Methods The present study is part of the Arab Teens Lifestyle Study (ATLS). ATLS is a school-based, cross-sectional multicenter collaborative study [13]. The study protocol was approved by the Public Authority for Applied Education and Training as well as by the Ministry of Education and school principals in Kuwait. Informed consent was obtained from the parent of each participant. Data were collected by trained researchers with the supervision of the lead author. The participants filled in the ATLS questionnaire in their classrooms under the supervision of their teachers and in front of at least one of the research assistants. Participants

The target population of this study was adolescent boys and girls enrolled in Kuwaiti secondary schools during the school year 2009/10. A multistage, stratified, random sampling technique was used to select the sample. In the first stage, a systematic random sampling procedure was used to select the schools. The schools were stratified into boys’ and girls’ schools, with further stratification into public and private schools.
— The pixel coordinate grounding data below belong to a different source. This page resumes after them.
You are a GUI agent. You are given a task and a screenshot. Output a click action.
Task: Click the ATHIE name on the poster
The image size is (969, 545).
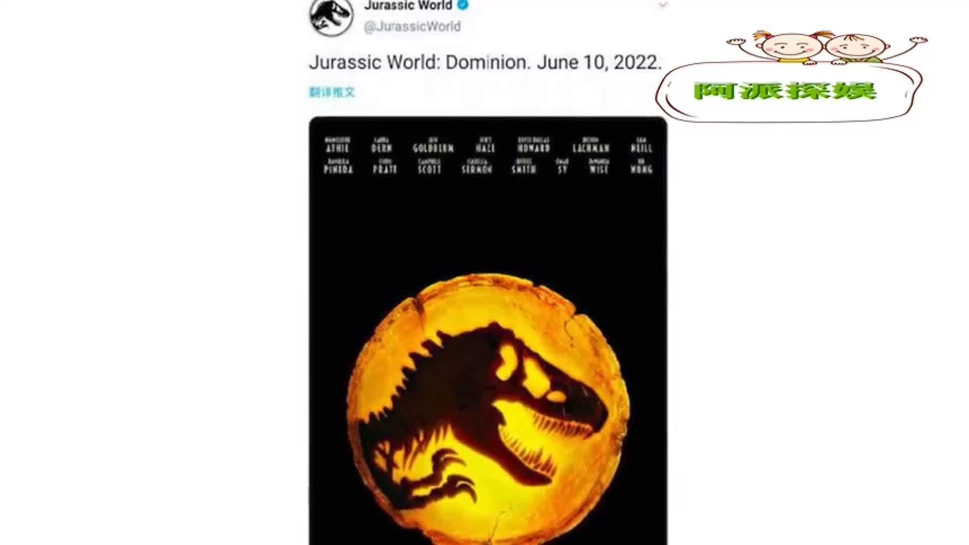tap(337, 148)
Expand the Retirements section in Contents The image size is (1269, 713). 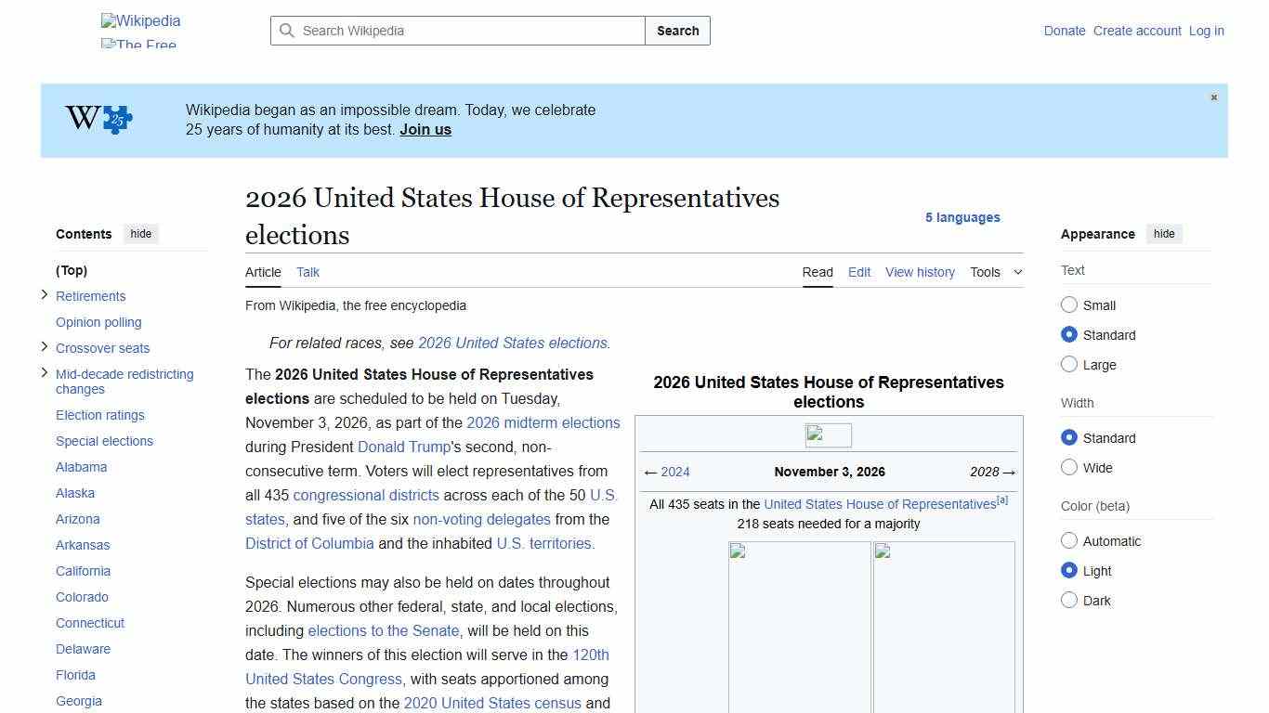coord(45,295)
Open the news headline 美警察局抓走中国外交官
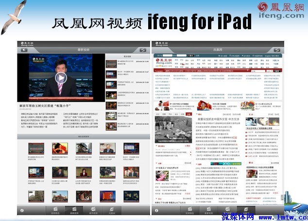This screenshot has width=308, height=221. pos(219,119)
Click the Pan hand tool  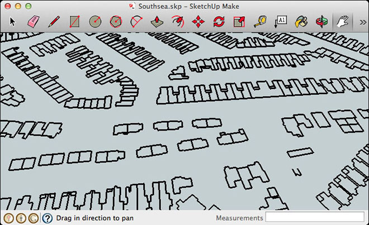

The

selection of the private or public schools was proportional to size. At the second stage, classes were selected at each grade level using a simple random sampling design. In this way, one class was randomly selected in each of the three grades (grades 10, 11, and 12) in each secondary school. Data were collected in all six governances during the period from October through December 2009. Two schools from each governance were chosen (one for boys and one for girls), and then one class from each grade was randomly selected. A total of 36 classes plus 6 classes from a private school were selected, which included an average of 25 students in each class. All students in the selected classes who were free from any physical deformity were invited to participate in the study. The total number of selected students was 906 (463 boys and 443 girls). This represented 8% of the total number of secondary school students in Kuwait. All levels of education are free for Kuwaitis, and therefore the rate of dropping out of school is extremely low. Anthropometric measurements

Anthropometric variables included body weight, height, and waist circumference. All measurements were performed in the morning. Measurements were done with the subjects wearing minimal clothing and without shoes. Body weight was measured to the nearest 100 g with a calibrated portable scale (Detecto). Height was measured to the nearest centimeter with a calibrated measuring rod (Detecto) while the subject was in full standing position. Body mass index (BMI) was calculated as the weight in kilograms divided by the square of the height in meters. The International Obesity Task Force (IOTF) age- and sex-specific BMI cutoff reference standards [14] were used to identify overweight and obesity for adolescents between the ages of 14 and 17 years. For participants 18 years of age and above, the World Health Organization (WHO) cutpoints for adults [15] were used. Waist circumference was measured horizontally to the nearest 0.1 centimeter with a nonstretchable measuring tape at the level of the umbilicus. The participants were measured in private at an examination site in each school. When waist circumference was measured, the tape was snug but did not compress the skin. The waist/height ratio (WHtR) was calculated as the ratio of waist circumference to height in centimeters. Physical activity assessment

A self-reported questionnaire was used to assess the level of physical activity of the participants. The original questionnaire was previously shown to have a high reliability (intraclass correlation coefficient [ICC] = 0.85; 95% confidence limits [CL], 0.70 to 0.93)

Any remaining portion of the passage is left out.